25 August 2015
25 August 2015 – Thief in the Garden
|Cloaked Minor (Mesoligia furuncula)|
The last overnight trap in the Yorkshire Museum Gardens produced two species that are both new to me – the Cloaked Minor (Mesoligia furuncula) and Ysolopha sylvella. I am waiting to hear from Stuart Ogilvy to determine if they are new to the gardens as well.
The Cloaked Minor identification needed Charlie Fletcher’s expert eye – I thought it was a Tawny Marbled Minor (Oligia strigilis). The moth flies from late July to early September and the caterpillar feeds on grasses including Tufted Hair-grass and False Oat-grass. The scientific name means ‘little thief’. The one we caught is fresh from the chrysalis and the markings are beautifully detailed.
|Cloaked Minor varieties (illus)|
The illustration shows both dark and pale varieties of the Cloaked Minor moth.
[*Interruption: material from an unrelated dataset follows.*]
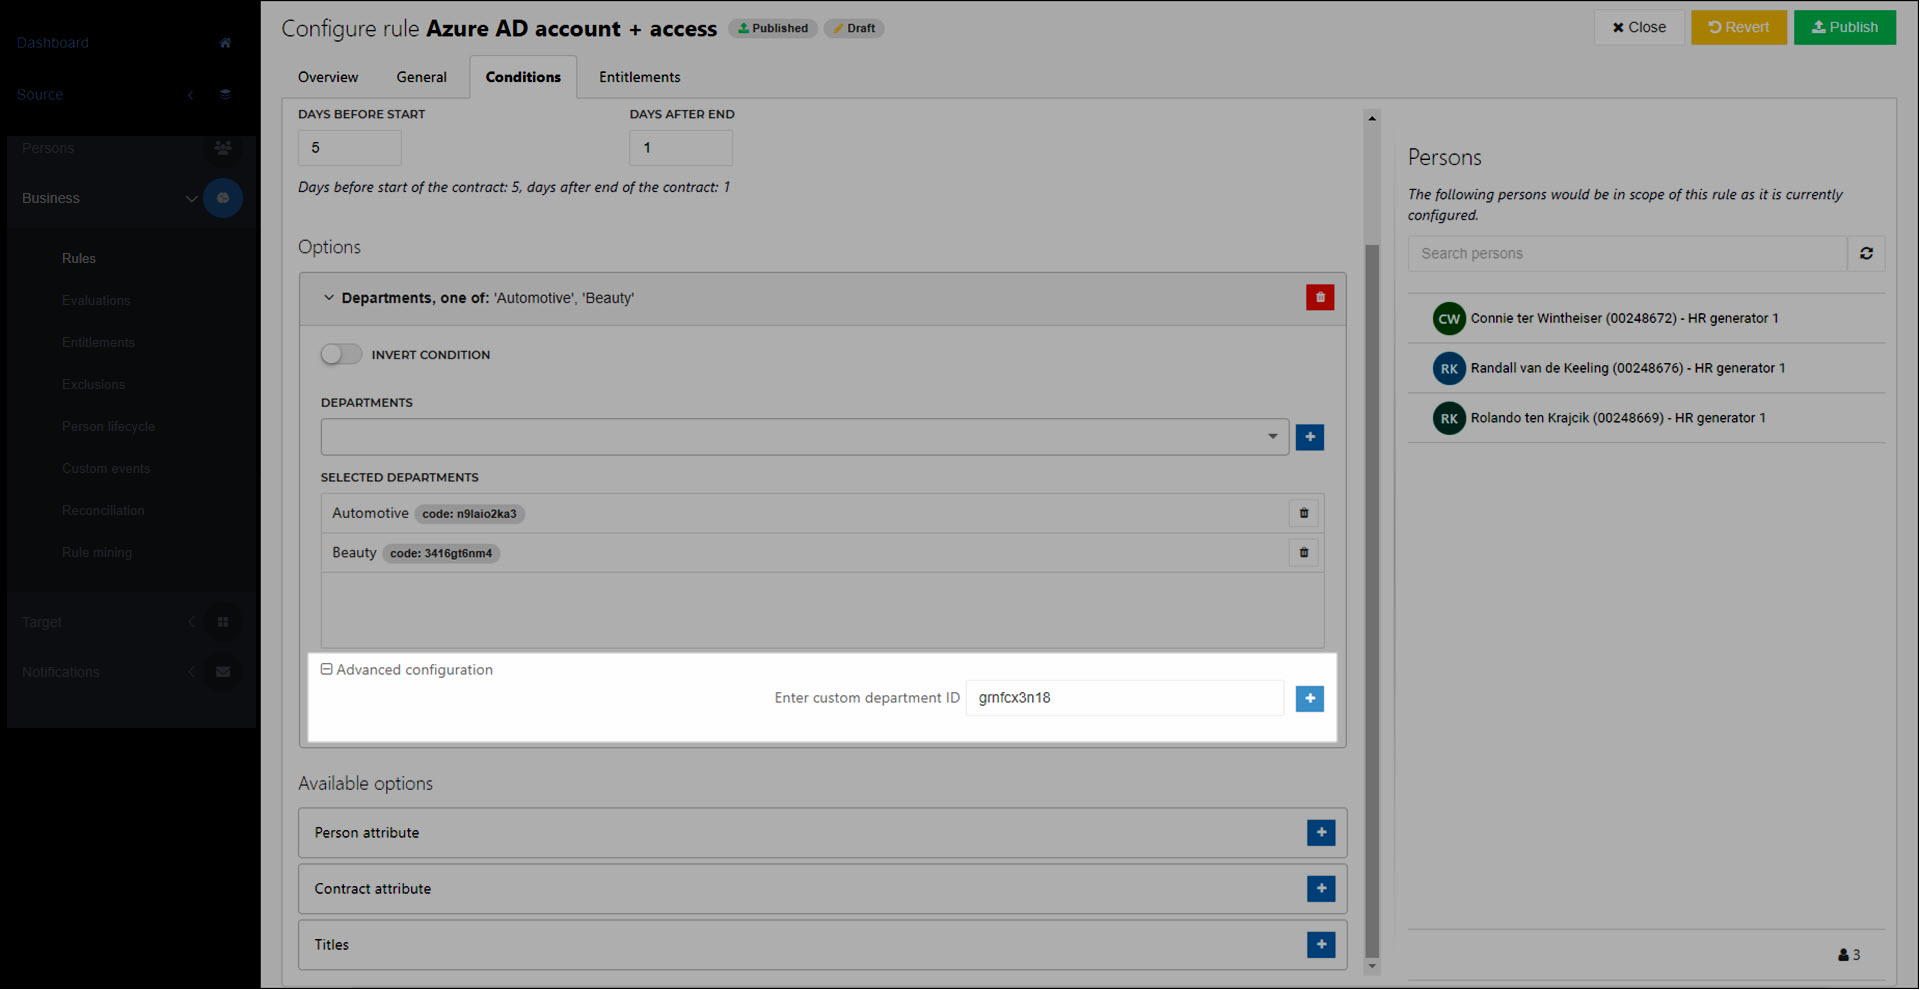Enable the Invert Condition toggle
The width and height of the screenshot is (1920, 990).
340,354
The plant is Milk Parsley.
A micro moth with clear and distinct markings is always welcome – you generally recognize it if you have seen it before. If you haven’t then there is a good chance that the Field Guide to Micromoths will contain an illustration and present you with that gratification that comes with identification. The Ysolopha sylvella above could have walked straight out of the pages of the Field Guide – but still there was a possibility that it could be Ysolopha alpella…
|Choetochilus sylvellus (19) Hypsolopha asperella (11)|
In British Moths and their Transformations (1845)an earlier classification can be found and the common name was the Wood Autumn. Fig 11 was the Chequered Hook-tip. Is alpella a later version of asperella? I am completely stumped.